A revista afirma que o deputado Arthur Lira, como presidente da Comissão de Orçamento, orientou os parlamentares a não pedirem recursos na Saúde como emendas individuais, mas como emenda de relator, e que todas fossem na modalidade custeio.

A ISTO É diz que há dois objetivos: sacadas como emendas de relator, não ficaria nítida a relação da liberação com o nome do parlamentar que pediu o dinheiro. Segundo a revista, como custeio, não haveria necessidade de apresentação de qualquer tipo de projeto mais detalhado para utilização do recurso.

O veículo diz que os valores começaram a ser liberados após a mudança de partido em duas categorias na saúde: Atenção Básica e Atenção de Média e Alta Complexidade.

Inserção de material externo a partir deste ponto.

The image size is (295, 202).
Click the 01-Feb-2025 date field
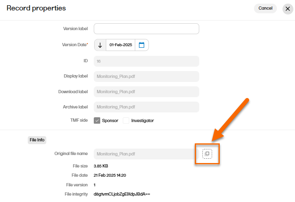[x=121, y=45]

Segundo a revista, a forma como funcionou a maquininha de liberação orçamentária mostra um aumento expressivo em março, mês da “janela partidária”. Segundo a ISTO É, em janeiro, foram repassados R$ 5,7 bilhões; em fevereiro, R$ 6,5 bilhões. Em março, de acordo com a publicação, o valor saltou para R$ 9,3 bilhões, em abril, caiu novamente para R$ 5,8 bilhões.

A revista diz que os novos deputados progressistas têm ostentado, em suas bases, que mudaram de partido para obter mais recursos públicos. Conforme a ISTO É, Átila Lins chegou a pedir pessoalmente ao presidente Michel Temer recursos para construir na cidade de Coari um hospital da mulher. Por emendas, Coari recebeu também R$ 3 milhões, segundo a revista, que diz que outras cidades da base do deputado também foram beneficiadas. Seriam elas: Borba, São Paulo de Olivença e Carauari.